The Revivalists formed in 2007 when Feinberg happened to take a different route through the streets of New Orleans, riding past Shaw’s hypnotic voice singing what would become one of the Revivalists later releases, “Purple Heart”, from their first full-length album, Vital Signs (2010). Instantly intrigued, Feinberg stopped to talk to Shaw. They hit it off, getting together later that day to jam. After a few more sessions, Feinberg and Shaw roped Campanelli into the mix. “The Revivalists” first appeared during their debut show at a New Orleans jam venue: Tipitina’s. Although recent success with Men Amongst Mountains (2015) has brought The Revivalists out of the New Orleans bubble and onto the cusp of the mainstream, they haven’t let go of their southern roots.

Feinberg and Ingraham mid-jam

Decorated to look like a New Orleans street corner during Mardi Gras, the Fillmore was bathed in purple and gold lighting. The southern atmosphere was filled with enthusiastic, jazz influenced guitar riffs, crisp, blaring horns, and sugar-sweet vocals. Shaw’s charismatic energy drew the focus of the countless couples away from their partners and toward the stage. Third song in, Shaw called on the audience to “be present in this very moment” and to let go of all stress, a healthy transition into “Keep Going” off Men Amongst Mountains. Shaw’s cliche remark was remarkably convincing. He hooked me, and the rest of the audience, in and headed a remarkable, theatrical performance.
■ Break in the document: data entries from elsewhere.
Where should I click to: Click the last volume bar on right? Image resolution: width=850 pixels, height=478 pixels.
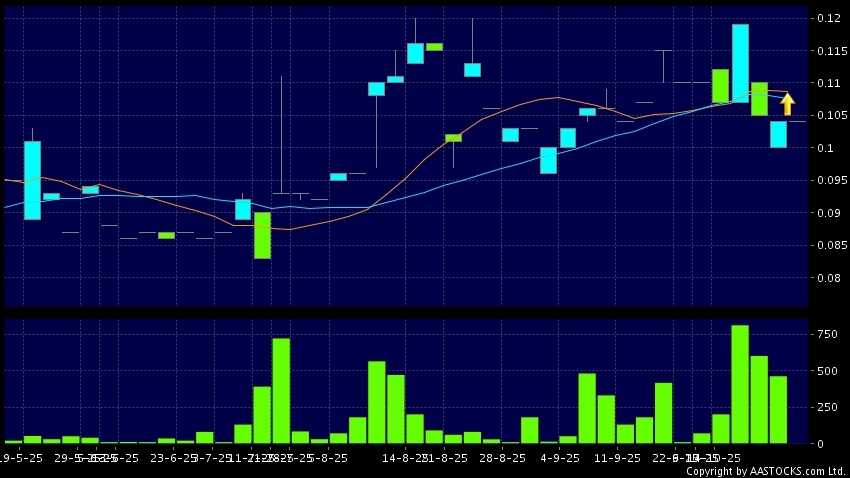(778, 410)
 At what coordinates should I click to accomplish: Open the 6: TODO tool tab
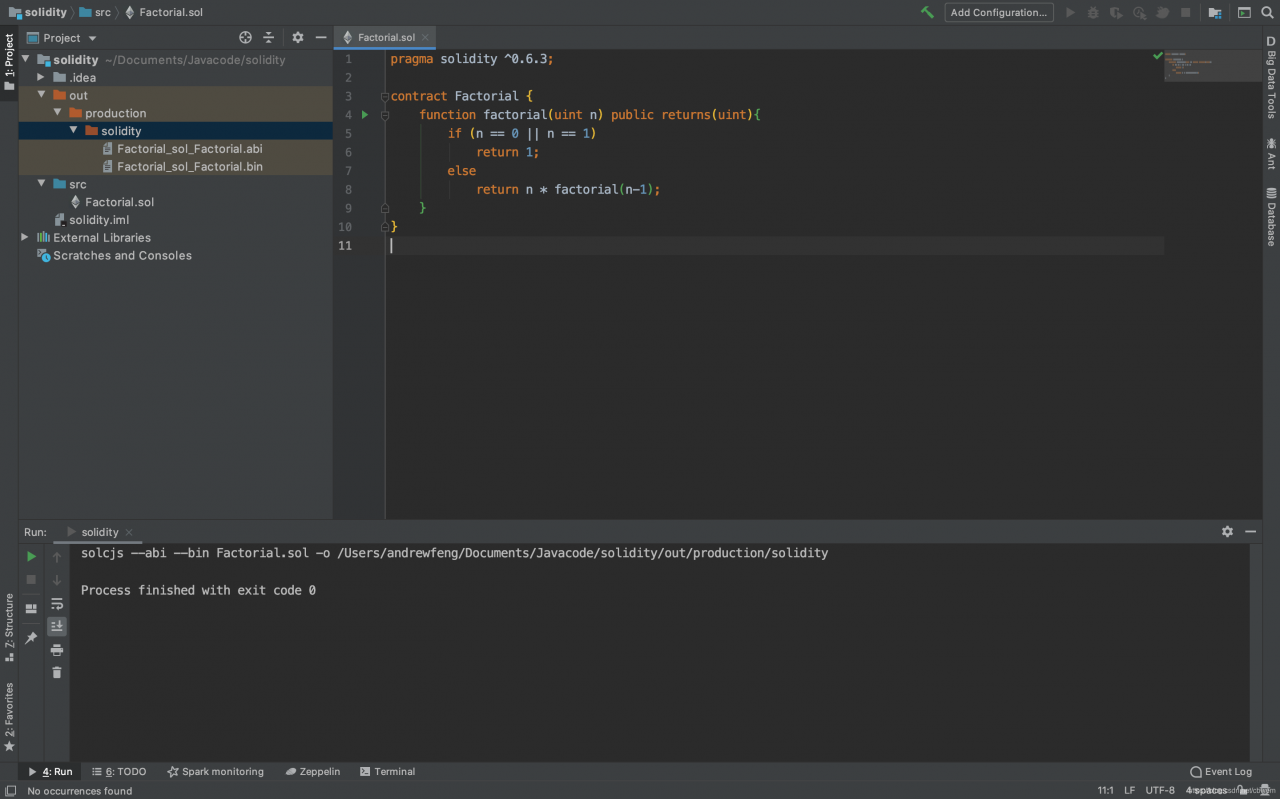tap(119, 772)
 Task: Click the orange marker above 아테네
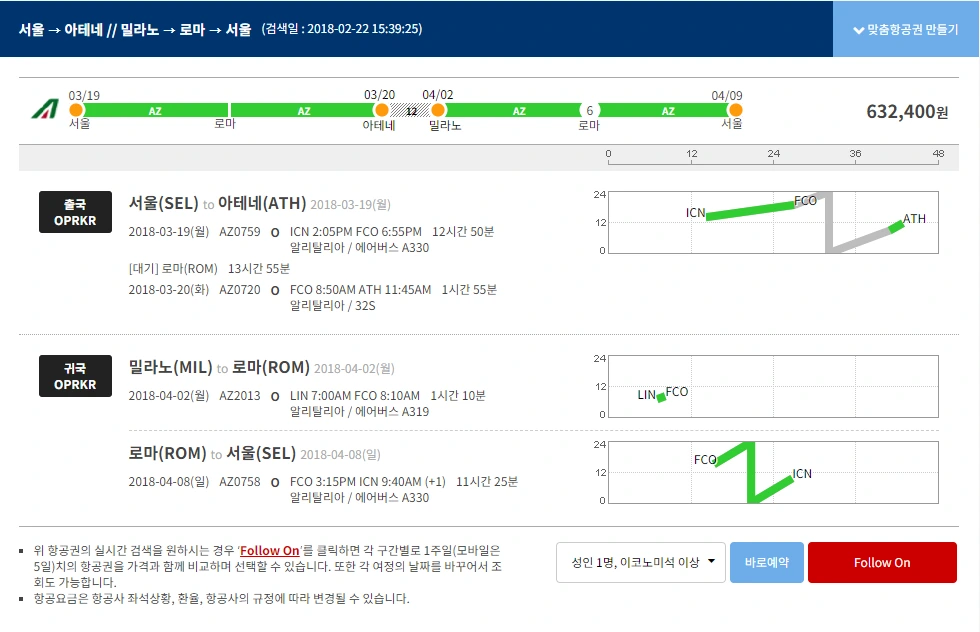tap(381, 110)
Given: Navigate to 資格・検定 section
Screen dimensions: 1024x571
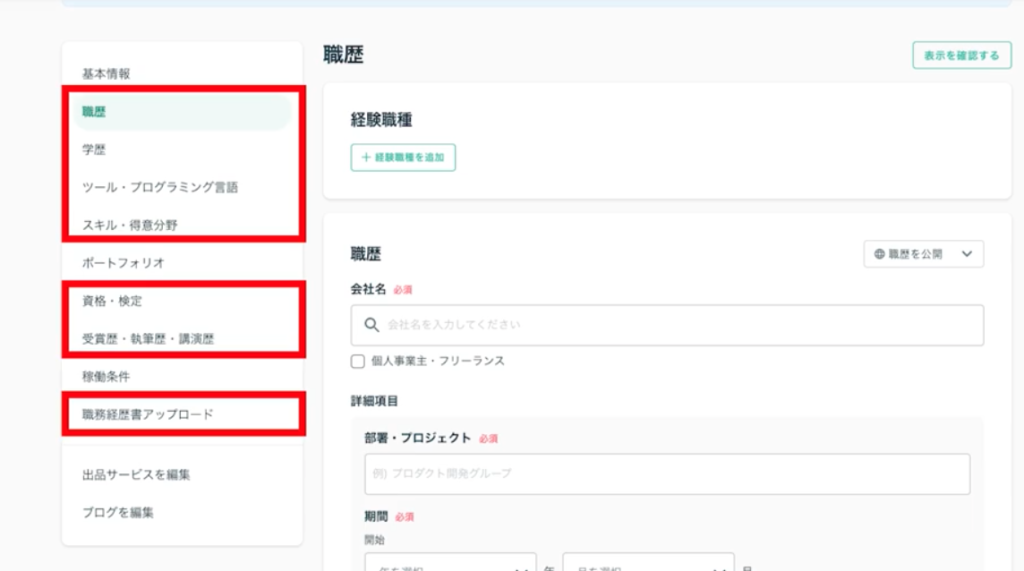Looking at the screenshot, I should point(105,301).
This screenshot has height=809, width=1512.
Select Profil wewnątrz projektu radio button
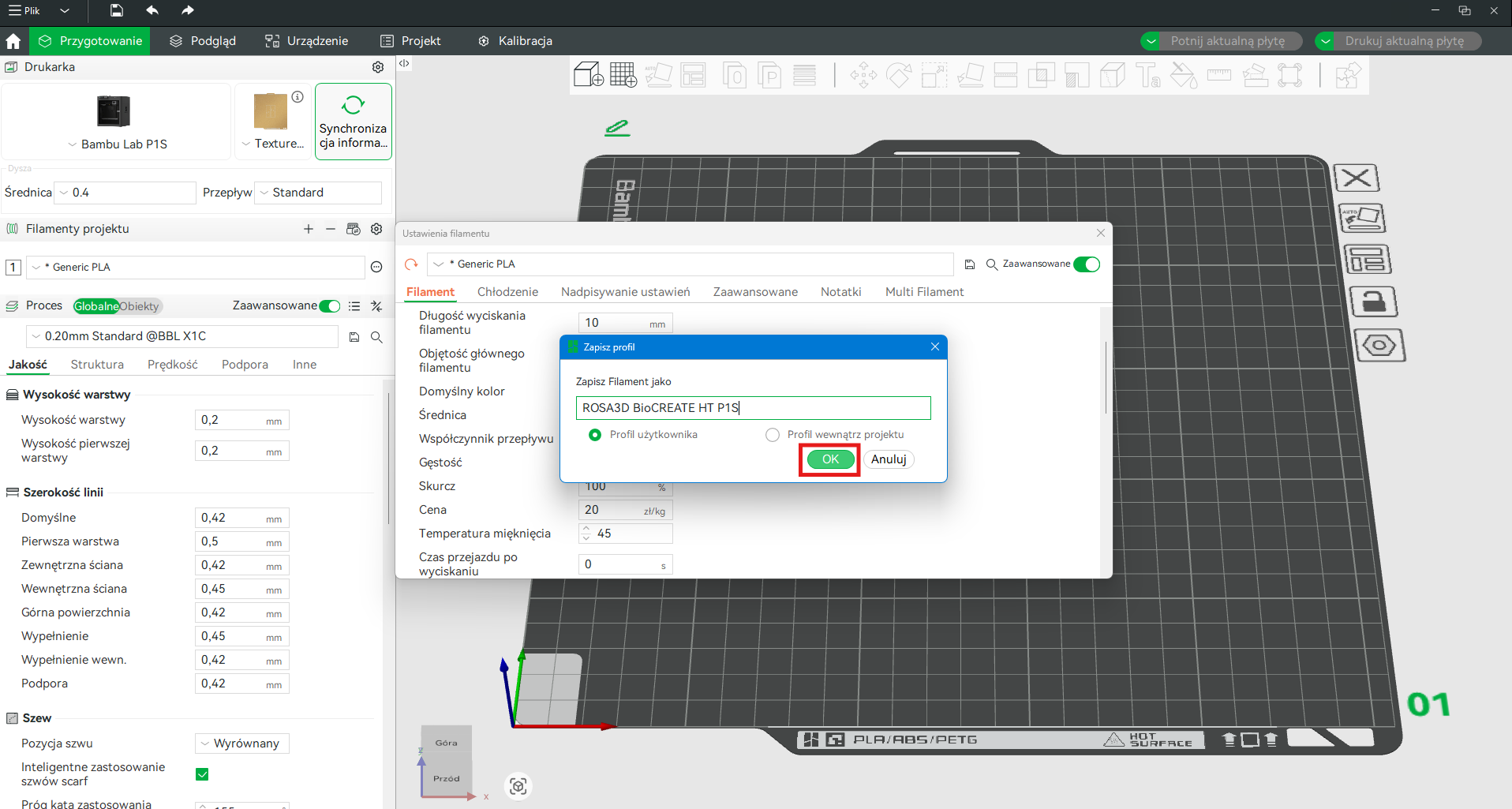coord(773,435)
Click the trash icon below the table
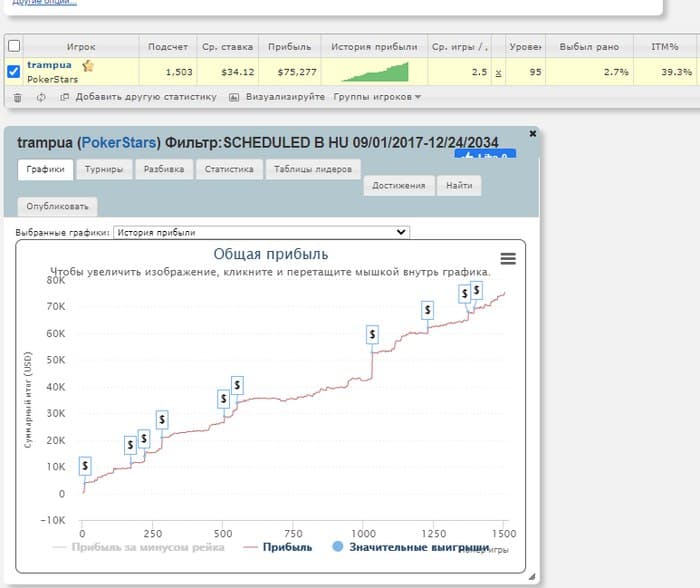The width and height of the screenshot is (700, 588). click(16, 97)
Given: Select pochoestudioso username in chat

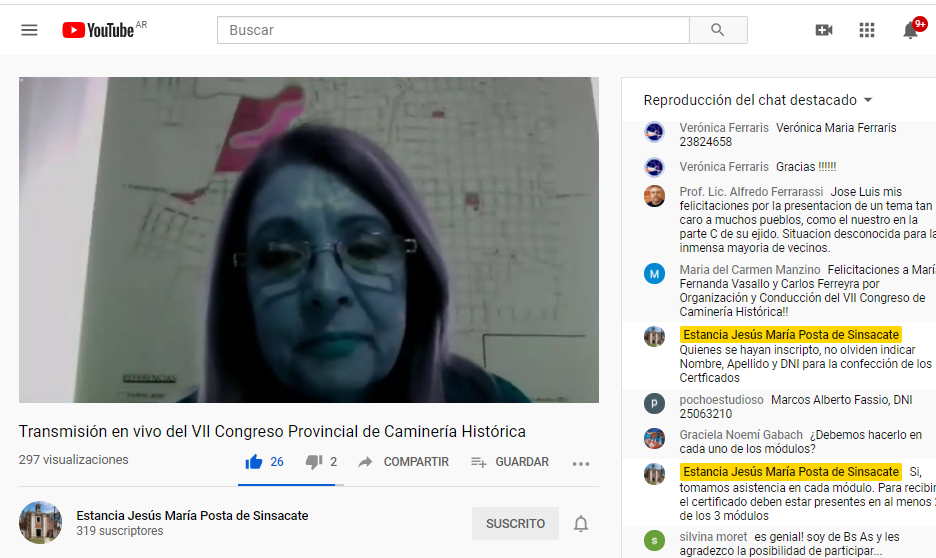Looking at the screenshot, I should [x=721, y=400].
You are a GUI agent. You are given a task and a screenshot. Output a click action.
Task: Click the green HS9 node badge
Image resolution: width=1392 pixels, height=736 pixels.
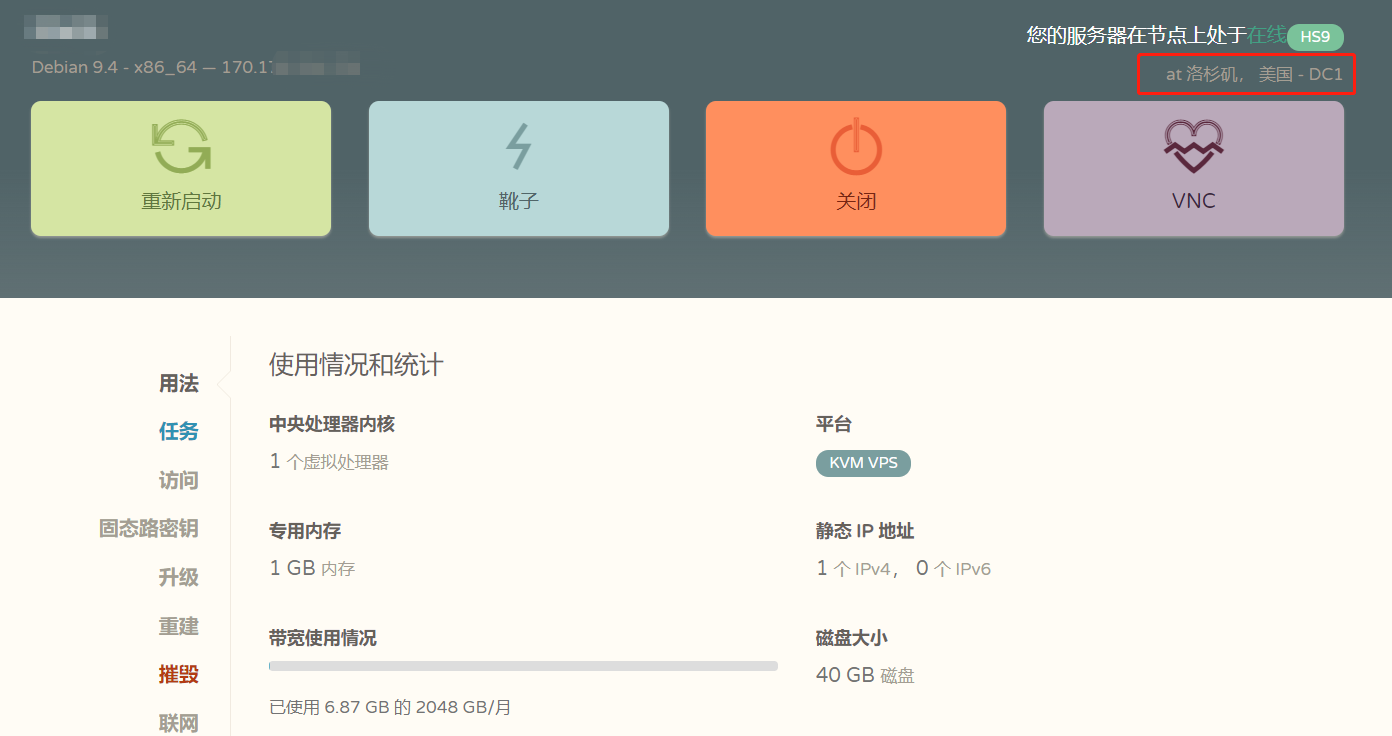pos(1315,37)
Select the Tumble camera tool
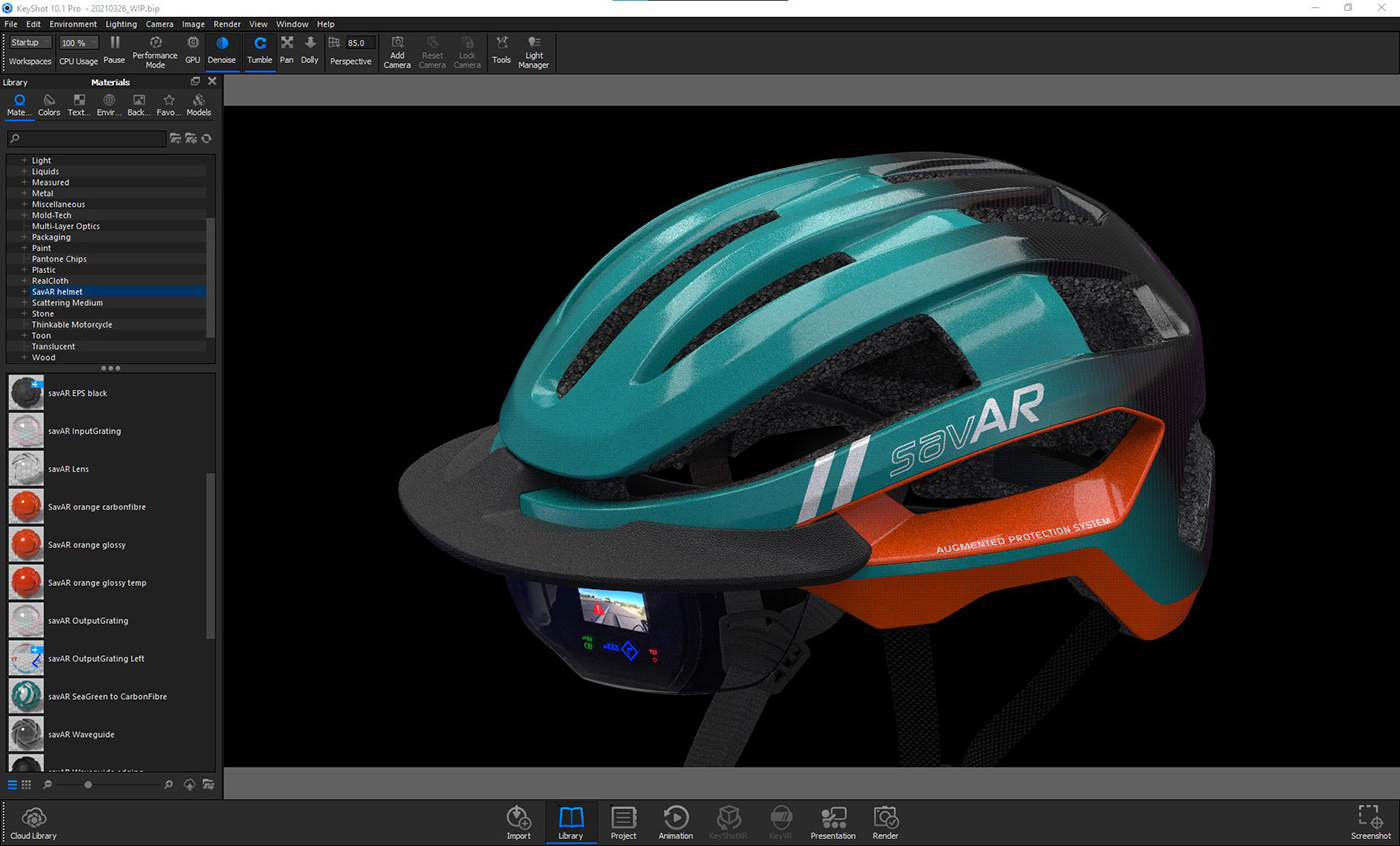 260,47
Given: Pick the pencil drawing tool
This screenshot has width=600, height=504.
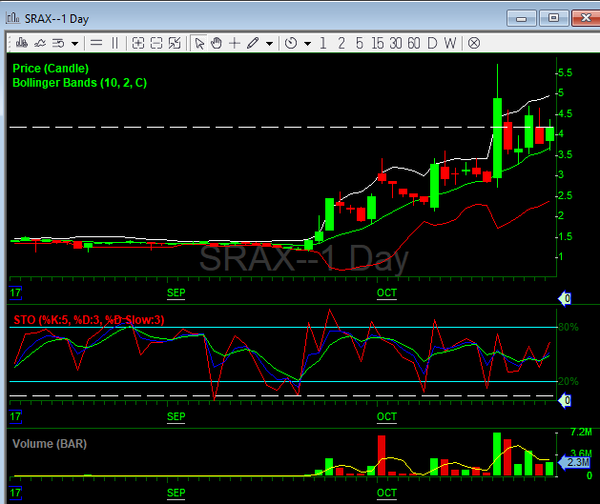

The setlist was a fresh mix of their three albums, with “Soulfight” making a special appearance from their self-titled EP (2008). Interlaced in Shaw’s smooth, genuine voice, the remaining six members built a sturdy, well-fitting jam. Ingraham showed his range on the saxophone by transitioning effortlessly from smooth, playful jazz to sharp, thought provoking free-form. Although technical difficulties did arise when his bass amp malfunctioned, Gekas made his formal jazz ability apparent with a talented solo. But the stars of the jam were Feinberg and Williams, who switched back and forth between distorted guitar and bluesy pedal steel. Williams’ performance put him on par with another slide legend who once performed at the Fillmore: Derek Trucks of the Allman Brothers Band and the Tedeschi Trucks Band. Shaw brought me and the other 1000 attendees to an elated peak with “All in The Family” and a melancholy trough with “Catching Fireflies.”

Each song performed was brimming with enthusiasm.

During their finale, the Revivalists’ energy boiled over with  “It Was a Sin,” a track off Men Amongst Mountains that has a teeth clenching build followed by a jaw dropping instrumental slam. After a long instrumental fade out, they left the stage to tumultuous applause. The applause did not stop until the Revivalists came back out for their encore. Their encore included their main hit, “Wish I Knew You,” interlaced with soulful, melodic jams.
It’s rare to see genuine synchronization between every member of band as large as the Revivalists. Beyond a spectacular musical performance, Shaw came across as a convincing theatrical lead, drawing the audience in and latching them to every loquacious word. On February 11, the Fillmore adopted a little piece of New Orleans culture, adding The Revivalists to the list of notable Fillmore alumni.